[DATA FOR ANALYSIS]
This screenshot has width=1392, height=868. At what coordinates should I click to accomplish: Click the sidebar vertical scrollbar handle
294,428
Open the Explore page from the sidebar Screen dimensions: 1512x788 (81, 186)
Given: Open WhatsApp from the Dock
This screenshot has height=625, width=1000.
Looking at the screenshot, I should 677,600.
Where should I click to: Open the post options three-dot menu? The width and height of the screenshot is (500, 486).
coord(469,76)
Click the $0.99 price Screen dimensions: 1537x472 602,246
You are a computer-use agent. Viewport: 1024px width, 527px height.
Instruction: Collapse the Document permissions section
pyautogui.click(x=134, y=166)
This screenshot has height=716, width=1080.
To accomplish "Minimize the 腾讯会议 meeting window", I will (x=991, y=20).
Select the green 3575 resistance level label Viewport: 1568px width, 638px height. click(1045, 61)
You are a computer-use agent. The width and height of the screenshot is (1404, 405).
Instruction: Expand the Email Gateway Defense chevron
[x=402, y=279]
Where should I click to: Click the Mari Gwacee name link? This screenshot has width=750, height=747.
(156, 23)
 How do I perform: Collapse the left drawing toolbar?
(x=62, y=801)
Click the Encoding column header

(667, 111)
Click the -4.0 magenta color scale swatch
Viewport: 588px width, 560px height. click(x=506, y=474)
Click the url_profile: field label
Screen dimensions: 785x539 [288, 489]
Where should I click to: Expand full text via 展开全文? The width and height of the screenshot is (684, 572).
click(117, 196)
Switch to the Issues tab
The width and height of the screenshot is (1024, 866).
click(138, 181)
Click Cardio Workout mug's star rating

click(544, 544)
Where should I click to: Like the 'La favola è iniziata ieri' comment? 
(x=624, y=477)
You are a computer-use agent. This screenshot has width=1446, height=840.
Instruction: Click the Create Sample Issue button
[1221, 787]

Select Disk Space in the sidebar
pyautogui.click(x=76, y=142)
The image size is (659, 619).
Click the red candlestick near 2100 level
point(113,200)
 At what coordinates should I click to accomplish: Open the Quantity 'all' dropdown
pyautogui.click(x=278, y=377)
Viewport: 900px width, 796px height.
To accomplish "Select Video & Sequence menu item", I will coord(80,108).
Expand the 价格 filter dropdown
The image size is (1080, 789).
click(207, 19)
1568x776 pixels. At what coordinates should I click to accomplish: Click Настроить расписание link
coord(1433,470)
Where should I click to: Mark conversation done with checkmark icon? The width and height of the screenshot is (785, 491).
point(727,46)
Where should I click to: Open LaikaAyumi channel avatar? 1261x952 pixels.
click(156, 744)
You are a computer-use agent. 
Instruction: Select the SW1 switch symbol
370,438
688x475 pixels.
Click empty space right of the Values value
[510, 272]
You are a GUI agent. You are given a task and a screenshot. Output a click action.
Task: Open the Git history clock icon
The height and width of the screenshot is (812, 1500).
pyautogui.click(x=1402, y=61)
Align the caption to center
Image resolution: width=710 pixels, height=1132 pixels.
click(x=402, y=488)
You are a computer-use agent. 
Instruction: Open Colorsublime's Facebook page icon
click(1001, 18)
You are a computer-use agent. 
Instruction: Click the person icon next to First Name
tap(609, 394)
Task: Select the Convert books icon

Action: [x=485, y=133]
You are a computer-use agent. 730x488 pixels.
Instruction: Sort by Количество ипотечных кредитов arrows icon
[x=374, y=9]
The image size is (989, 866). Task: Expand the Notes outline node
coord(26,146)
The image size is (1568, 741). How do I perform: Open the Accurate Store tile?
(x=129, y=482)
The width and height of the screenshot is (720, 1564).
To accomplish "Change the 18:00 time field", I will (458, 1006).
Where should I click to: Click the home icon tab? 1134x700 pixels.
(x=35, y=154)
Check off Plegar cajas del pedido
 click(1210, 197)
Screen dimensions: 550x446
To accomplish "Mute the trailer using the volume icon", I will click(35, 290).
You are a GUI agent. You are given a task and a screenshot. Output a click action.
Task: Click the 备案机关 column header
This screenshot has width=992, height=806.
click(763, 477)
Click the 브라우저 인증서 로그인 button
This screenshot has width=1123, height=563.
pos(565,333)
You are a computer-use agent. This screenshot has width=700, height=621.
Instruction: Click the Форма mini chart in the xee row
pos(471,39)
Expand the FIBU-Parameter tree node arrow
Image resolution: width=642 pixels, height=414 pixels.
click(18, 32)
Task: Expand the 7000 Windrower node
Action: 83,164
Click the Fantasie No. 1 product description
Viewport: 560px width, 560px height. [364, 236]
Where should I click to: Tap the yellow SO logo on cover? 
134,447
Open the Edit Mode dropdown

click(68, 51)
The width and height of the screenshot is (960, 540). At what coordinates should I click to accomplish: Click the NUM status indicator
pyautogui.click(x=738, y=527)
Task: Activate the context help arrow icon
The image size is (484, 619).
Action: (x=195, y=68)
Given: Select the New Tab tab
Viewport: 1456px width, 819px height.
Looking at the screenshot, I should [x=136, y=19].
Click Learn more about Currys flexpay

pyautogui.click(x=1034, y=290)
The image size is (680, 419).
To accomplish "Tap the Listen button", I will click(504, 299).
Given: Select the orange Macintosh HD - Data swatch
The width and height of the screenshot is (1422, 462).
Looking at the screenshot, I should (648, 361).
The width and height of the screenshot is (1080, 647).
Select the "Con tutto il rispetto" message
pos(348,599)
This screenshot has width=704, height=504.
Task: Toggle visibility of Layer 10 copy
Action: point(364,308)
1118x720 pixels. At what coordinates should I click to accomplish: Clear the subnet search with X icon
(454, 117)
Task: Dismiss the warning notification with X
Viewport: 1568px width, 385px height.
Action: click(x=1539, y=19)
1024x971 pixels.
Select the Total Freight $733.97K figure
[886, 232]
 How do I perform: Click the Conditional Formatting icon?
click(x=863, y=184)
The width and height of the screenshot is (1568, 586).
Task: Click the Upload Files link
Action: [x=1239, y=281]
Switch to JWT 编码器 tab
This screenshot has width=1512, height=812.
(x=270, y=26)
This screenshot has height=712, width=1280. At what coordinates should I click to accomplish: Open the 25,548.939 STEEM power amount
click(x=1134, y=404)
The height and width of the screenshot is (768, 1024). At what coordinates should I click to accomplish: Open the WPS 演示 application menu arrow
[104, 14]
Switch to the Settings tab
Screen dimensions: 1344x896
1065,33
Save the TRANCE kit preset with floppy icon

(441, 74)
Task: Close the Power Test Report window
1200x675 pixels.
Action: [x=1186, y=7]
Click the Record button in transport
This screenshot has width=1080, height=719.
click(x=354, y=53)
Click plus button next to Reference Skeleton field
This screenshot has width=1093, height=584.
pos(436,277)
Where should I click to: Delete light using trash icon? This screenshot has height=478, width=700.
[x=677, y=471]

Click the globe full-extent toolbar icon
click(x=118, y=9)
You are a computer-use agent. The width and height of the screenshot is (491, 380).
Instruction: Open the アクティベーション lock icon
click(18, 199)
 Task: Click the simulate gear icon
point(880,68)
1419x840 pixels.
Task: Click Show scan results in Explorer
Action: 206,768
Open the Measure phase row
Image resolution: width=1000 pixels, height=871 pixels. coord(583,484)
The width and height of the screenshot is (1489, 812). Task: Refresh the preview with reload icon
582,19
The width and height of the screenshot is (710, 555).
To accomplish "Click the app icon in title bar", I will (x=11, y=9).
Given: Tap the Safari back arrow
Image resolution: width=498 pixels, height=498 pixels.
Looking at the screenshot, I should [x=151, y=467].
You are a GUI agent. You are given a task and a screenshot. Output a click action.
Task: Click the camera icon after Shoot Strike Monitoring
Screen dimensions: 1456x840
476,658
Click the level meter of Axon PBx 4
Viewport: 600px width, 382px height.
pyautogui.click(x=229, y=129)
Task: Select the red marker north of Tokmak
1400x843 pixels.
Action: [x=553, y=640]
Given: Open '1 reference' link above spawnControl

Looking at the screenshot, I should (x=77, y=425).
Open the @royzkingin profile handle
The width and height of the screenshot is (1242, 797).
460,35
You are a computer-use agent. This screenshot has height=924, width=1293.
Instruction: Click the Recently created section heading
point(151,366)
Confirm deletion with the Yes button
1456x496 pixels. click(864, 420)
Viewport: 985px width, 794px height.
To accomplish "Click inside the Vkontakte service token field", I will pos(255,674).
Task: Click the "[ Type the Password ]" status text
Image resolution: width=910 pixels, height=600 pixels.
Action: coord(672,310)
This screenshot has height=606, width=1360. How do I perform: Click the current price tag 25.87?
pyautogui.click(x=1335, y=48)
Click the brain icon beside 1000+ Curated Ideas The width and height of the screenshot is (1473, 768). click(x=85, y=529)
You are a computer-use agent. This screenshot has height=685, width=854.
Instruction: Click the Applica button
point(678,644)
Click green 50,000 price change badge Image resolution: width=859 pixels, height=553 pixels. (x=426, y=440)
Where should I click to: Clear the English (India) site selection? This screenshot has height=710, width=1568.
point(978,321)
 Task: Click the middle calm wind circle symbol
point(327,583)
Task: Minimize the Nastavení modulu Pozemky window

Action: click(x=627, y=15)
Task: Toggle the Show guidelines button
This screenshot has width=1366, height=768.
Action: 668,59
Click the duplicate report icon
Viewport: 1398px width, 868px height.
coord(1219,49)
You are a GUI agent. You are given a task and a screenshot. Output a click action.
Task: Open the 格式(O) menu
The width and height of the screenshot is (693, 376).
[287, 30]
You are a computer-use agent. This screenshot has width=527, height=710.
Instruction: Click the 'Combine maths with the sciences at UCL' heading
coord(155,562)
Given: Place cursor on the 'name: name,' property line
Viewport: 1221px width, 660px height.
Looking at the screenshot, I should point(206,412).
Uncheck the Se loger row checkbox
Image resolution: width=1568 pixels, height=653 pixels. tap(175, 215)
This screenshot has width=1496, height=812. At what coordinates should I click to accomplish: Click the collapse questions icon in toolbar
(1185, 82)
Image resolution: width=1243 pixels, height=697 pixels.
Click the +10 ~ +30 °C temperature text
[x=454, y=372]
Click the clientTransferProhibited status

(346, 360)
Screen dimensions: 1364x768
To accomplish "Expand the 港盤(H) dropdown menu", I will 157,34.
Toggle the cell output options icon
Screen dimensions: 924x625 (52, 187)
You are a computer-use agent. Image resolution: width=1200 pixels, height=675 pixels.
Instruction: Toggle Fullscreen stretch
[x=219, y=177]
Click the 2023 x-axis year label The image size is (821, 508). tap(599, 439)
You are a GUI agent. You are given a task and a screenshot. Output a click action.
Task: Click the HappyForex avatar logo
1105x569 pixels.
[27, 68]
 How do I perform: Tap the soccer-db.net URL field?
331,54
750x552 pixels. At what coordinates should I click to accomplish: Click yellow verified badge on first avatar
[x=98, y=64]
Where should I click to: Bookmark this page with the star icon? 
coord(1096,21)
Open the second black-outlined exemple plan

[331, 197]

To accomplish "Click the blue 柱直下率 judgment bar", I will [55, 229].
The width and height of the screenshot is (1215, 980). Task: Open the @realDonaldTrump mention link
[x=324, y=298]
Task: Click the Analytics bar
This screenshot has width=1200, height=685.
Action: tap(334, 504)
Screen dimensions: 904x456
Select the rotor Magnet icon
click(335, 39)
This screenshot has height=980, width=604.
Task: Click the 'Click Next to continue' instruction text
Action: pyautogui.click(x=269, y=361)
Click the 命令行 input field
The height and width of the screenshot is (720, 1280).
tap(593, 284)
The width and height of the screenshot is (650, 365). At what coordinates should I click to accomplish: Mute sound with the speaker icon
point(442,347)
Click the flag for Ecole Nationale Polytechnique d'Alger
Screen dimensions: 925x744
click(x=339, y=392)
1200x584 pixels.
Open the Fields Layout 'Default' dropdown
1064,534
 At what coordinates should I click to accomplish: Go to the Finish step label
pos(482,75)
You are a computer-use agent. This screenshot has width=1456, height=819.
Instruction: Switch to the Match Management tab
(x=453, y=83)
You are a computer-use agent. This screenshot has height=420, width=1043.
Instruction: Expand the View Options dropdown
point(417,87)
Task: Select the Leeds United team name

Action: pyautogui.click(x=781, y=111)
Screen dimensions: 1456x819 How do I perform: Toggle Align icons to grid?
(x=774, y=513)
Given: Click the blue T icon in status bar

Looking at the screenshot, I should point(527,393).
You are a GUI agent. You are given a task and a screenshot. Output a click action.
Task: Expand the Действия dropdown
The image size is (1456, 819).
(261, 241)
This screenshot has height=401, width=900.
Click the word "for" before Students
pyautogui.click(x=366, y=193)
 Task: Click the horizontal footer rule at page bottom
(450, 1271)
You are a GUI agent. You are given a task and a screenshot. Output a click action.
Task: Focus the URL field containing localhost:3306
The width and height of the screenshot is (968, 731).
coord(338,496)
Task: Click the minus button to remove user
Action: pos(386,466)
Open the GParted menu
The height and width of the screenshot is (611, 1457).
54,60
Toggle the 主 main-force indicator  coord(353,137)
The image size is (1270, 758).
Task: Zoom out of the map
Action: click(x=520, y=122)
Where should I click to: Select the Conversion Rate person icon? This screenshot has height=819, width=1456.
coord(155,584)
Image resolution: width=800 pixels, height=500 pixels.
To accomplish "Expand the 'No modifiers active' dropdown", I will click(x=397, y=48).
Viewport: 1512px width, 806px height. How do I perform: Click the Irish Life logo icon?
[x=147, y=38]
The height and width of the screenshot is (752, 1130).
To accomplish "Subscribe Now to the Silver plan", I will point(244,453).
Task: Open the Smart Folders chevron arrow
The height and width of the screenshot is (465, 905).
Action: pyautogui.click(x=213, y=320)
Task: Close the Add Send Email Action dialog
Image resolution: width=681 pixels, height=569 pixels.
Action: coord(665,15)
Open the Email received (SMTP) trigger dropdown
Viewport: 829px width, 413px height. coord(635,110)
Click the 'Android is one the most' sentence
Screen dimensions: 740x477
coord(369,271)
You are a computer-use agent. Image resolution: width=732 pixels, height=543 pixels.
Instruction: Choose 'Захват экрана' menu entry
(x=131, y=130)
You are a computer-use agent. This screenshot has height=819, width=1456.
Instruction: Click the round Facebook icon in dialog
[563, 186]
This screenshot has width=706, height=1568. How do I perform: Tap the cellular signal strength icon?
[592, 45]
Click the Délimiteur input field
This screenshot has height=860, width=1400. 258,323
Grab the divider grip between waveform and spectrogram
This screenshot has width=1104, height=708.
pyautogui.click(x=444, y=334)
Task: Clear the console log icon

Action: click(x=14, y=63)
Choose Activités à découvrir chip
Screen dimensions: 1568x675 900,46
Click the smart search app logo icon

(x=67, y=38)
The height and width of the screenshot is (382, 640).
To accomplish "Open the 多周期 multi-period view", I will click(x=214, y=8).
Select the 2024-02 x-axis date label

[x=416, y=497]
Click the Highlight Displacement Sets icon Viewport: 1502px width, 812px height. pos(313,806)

[EXERCISE INSTRUCTIONS] Would you copy all lines in the records where the string "green" appears?

[YOUR SOLUTION]
Select the green 3575 resistance level label Viewport: 1568px width, 638px height. click(1045, 61)
Click green 50,000 price change badge Image resolution: width=859 pixels, height=553 pixels. (x=426, y=440)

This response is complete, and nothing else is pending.